- Commercial bumper of Linda Dano as Rae Cummings
- Portrayed by: Linda Dano
- Duration: 1978–1980; 1999–2004;
- First appearance: 1978
- Last appearance: March 12, 2004
- Created by: Gordon Russell
- Introduced by: Joseph Stuart (1978); Jill Farren Phelps (One Life to Live, 1999); Jean Dadario Burke (All My Children, 1999); Julie Hanan Carruthers (Port Charles, 2000); Jill Farren Phelps (General Hospital, 2003);
- Crossover appearances: All My Children General Hospital Port Charles

= Rae Cummings =

Rae Cummings is a fictional character on the ABC daytime soap operas One Life to Live and All My Children Linda Dano played the role from 1978 to 1980, from June 28 to November 1999, and from May 2000 to March 12, 2004.

==Casting and awards==
Gretel Rae Cummings was originated by Linda Dano from 1978 to 1980. Dano went on to appear on CBS's As the World Turns and on NBC's Another World until that series' cancellation on June 25, 1999. On June 28, 1999, Dano returned to One Life to Live as Rae. Anna Stuart filled in for Dano on April 25, 2002. Dano was nominated for a Daytime Emmy for Supporting Actress in 2003, and left One Life to Live on March 13, 2004.

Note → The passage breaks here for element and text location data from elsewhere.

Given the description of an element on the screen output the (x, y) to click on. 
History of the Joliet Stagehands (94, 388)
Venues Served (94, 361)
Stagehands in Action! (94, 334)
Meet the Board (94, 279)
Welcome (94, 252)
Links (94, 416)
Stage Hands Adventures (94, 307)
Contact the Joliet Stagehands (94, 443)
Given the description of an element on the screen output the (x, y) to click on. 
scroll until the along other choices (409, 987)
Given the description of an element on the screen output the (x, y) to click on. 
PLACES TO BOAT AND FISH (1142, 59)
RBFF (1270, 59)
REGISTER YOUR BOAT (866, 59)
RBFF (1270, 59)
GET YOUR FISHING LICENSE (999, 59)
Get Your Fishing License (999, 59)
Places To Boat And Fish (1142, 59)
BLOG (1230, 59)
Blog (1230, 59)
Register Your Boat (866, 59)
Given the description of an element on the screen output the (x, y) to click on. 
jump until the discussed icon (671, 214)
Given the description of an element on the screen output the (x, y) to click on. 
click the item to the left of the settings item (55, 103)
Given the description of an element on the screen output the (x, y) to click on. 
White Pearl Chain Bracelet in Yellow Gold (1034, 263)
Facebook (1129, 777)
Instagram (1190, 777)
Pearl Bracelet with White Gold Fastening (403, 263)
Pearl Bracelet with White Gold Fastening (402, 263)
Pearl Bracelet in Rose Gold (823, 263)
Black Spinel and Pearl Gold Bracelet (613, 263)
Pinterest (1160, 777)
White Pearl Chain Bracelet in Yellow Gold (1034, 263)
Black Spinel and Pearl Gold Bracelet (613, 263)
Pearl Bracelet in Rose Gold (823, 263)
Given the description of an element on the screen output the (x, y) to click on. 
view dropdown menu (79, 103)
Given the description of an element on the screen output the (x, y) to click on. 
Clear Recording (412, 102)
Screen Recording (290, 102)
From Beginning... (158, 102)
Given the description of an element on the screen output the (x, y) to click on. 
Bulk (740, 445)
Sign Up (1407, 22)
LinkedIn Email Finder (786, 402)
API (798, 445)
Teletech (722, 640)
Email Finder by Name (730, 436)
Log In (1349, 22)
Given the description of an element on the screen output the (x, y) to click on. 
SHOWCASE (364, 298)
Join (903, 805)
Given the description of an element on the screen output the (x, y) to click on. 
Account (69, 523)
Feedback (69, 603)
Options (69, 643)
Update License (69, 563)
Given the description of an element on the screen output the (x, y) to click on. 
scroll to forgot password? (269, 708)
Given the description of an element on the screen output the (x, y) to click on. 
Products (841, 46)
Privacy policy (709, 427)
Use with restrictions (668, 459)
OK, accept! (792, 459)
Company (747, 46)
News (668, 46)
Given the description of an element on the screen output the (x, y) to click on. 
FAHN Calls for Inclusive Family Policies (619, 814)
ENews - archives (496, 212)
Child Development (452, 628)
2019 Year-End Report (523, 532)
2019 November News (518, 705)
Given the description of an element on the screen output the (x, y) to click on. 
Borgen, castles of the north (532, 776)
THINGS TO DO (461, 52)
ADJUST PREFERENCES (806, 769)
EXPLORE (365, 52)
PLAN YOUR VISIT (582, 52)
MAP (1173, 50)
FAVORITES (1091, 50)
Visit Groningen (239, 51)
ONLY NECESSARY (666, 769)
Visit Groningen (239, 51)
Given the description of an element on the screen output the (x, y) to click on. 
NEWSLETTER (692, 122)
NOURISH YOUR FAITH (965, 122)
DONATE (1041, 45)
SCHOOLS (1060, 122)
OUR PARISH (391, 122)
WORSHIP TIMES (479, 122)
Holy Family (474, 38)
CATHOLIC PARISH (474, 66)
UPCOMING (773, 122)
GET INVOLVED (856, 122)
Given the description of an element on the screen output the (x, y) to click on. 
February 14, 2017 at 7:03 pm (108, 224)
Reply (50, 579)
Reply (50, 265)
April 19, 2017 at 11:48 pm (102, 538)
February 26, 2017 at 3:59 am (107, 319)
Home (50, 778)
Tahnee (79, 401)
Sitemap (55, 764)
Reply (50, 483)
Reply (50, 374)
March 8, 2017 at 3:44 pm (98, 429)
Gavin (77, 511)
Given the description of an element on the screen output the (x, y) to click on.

After playing Felicia Gallant on Another World, Dano was not looking forward to playing a character named Gretel, which she felt sounded less glamorous. She and the producers of One Life to Live reached a compromise where Gretel would now be using her middle name, Rae. It was later revealed on One Life to Live that Gretel had stolen the credentials of a man named Ray Cummings, and had been practicing psychology without a valid license.

==ABC crossovers==
In a move designed to "entice viewers to tune into soap operas that they might not have usually watched," in 2000, then-president of ABC Daytime Angela Shapiro orchestrated Dano's concurrent appearance as Rae Cummings on the three other ABC daytime dramas at the time — All My Children, General Hospital, and Port Charles — in an extended crossover storyline, which was the first time a daytime character had appeared on four series.